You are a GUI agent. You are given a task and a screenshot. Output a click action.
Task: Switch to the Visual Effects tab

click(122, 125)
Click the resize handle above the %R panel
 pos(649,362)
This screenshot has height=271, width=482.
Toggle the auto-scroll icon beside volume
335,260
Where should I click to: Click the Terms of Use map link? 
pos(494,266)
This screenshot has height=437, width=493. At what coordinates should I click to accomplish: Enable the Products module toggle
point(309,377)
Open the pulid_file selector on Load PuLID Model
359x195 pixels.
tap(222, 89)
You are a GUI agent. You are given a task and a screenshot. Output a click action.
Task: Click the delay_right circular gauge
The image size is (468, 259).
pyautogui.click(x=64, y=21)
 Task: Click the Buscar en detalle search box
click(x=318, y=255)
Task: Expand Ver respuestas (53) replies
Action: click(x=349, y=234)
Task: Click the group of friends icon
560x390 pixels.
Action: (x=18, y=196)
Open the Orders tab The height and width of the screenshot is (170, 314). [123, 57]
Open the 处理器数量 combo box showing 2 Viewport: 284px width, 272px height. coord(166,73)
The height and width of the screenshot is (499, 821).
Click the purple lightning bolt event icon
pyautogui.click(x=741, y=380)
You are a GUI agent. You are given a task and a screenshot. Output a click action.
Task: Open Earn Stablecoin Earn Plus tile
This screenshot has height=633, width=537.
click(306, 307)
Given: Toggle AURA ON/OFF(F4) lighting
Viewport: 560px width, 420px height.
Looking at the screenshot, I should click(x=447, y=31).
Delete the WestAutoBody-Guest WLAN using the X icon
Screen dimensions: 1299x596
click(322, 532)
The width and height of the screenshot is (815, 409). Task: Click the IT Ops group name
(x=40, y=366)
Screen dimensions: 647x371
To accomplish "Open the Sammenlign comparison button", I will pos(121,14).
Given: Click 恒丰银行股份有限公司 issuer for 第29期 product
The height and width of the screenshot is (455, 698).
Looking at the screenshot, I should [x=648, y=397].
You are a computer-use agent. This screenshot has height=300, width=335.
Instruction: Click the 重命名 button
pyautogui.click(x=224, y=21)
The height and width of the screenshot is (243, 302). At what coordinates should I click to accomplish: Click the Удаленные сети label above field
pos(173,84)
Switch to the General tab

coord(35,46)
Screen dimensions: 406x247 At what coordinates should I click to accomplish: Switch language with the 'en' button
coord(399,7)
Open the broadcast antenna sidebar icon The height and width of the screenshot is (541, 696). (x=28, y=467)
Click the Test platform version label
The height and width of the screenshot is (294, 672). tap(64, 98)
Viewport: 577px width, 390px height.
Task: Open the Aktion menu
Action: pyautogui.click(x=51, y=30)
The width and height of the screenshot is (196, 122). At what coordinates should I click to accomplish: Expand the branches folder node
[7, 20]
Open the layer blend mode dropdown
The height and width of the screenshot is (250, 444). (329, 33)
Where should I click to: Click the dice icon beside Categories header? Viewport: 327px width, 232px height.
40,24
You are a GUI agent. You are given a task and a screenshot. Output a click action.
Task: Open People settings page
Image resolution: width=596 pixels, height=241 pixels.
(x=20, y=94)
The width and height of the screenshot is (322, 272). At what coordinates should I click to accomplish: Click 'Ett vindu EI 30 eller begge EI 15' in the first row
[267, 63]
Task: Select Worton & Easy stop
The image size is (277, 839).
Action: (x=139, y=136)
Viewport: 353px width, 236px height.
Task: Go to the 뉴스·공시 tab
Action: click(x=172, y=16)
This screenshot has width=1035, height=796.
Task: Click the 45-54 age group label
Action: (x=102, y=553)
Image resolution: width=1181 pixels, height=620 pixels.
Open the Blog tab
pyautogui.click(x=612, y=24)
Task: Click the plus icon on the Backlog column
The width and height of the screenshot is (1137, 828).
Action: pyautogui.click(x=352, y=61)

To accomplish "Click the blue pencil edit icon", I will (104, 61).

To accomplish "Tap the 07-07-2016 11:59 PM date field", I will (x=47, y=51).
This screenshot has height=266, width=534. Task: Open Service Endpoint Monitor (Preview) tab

-- -- --

- EXERCISE DESCRIPTION
In full and without deviation, reproduce the entries above.

- FINISHED TASK
You are a GUI agent. You are given a task and a screenshot. Output a click action.
Task: Switch to the Visual Effects tab

click(122, 125)
Click the resize handle above the %R panel
 pos(649,362)
This screenshot has height=271, width=482.
Toggle the auto-scroll icon beside volume
335,260
Where should I click to: Click the Terms of Use map link? 
pos(494,266)
This screenshot has height=437, width=493. At what coordinates should I click to accomplish: Enable the Products module toggle
point(309,377)
Open the pulid_file selector on Load PuLID Model
359x195 pixels.
tap(222, 89)
You are a GUI agent. You are given a task and a screenshot. Output a click action.
Task: Click the delay_right circular gauge
The image size is (468, 259).
pyautogui.click(x=64, y=21)
 Task: Click the Buscar en detalle search box
click(x=318, y=255)
Task: Expand Ver respuestas (53) replies
Action: click(x=349, y=234)
Task: Click the group of friends icon
560x390 pixels.
Action: (x=18, y=196)
Open the Orders tab The height and width of the screenshot is (170, 314). [123, 57]
Open the 处理器数量 combo box showing 2 Viewport: 284px width, 272px height. coord(166,73)
The height and width of the screenshot is (499, 821).
Click the purple lightning bolt event icon
pyautogui.click(x=741, y=380)
You are a GUI agent. You are given a task and a screenshot. Output a click action.
Task: Open Earn Stablecoin Earn Plus tile
This screenshot has height=633, width=537.
click(306, 307)
Given: Toggle AURA ON/OFF(F4) lighting
Viewport: 560px width, 420px height.
Looking at the screenshot, I should click(x=447, y=31).
Delete the WestAutoBody-Guest WLAN using the X icon
Screen dimensions: 1299x596
click(322, 532)
The width and height of the screenshot is (815, 409). Task: Click the IT Ops group name
(x=40, y=366)
Screen dimensions: 647x371
To accomplish "Open the Sammenlign comparison button", I will pos(121,14).
Given: Click 恒丰银行股份有限公司 issuer for 第29期 product
The height and width of the screenshot is (455, 698).
Looking at the screenshot, I should [x=648, y=397].
You are a computer-use agent. This screenshot has height=300, width=335.
Instruction: Click the 重命名 button
pyautogui.click(x=224, y=21)
The height and width of the screenshot is (243, 302). At what coordinates should I click to accomplish: Click the Удаленные сети label above field
pos(173,84)
Switch to the General tab

coord(35,46)
Screen dimensions: 406x247 At what coordinates should I click to accomplish: Switch language with the 'en' button
coord(399,7)
Open the broadcast antenna sidebar icon The height and width of the screenshot is (541, 696). (x=28, y=467)
Click the Test platform version label
The height and width of the screenshot is (294, 672). tap(64, 98)
Viewport: 577px width, 390px height.
Task: Open the Aktion menu
Action: pyautogui.click(x=51, y=30)
The width and height of the screenshot is (196, 122). At what coordinates should I click to accomplish: Expand the branches folder node
[7, 20]
Open the layer blend mode dropdown
The height and width of the screenshot is (250, 444). (329, 33)
Where should I click to: Click the dice icon beside Categories header? Viewport: 327px width, 232px height.
40,24
You are a GUI agent. You are given a task and a screenshot. Output a click action.
Task: Open People settings page
Image resolution: width=596 pixels, height=241 pixels.
(x=20, y=94)
The width and height of the screenshot is (322, 272). At what coordinates should I click to accomplish: Click 'Ett vindu EI 30 eller begge EI 15' in the first row
[267, 63]
Task: Select Worton & Easy stop
The image size is (277, 839).
Action: (x=139, y=136)
Viewport: 353px width, 236px height.
Task: Go to the 뉴스·공시 tab
Action: click(x=172, y=16)
This screenshot has width=1035, height=796.
Task: Click the 45-54 age group label
Action: (x=102, y=553)
Image resolution: width=1181 pixels, height=620 pixels.
Open the Blog tab
pyautogui.click(x=612, y=24)
Task: Click the plus icon on the Backlog column
The width and height of the screenshot is (1137, 828).
Action: pyautogui.click(x=352, y=61)

To accomplish "Click the blue pencil edit icon", I will (104, 61).

To accomplish "Tap the 07-07-2016 11:59 PM date field", I will (x=47, y=51).
This screenshot has height=266, width=534. Task: Open Service Endpoint Monitor (Preview) tab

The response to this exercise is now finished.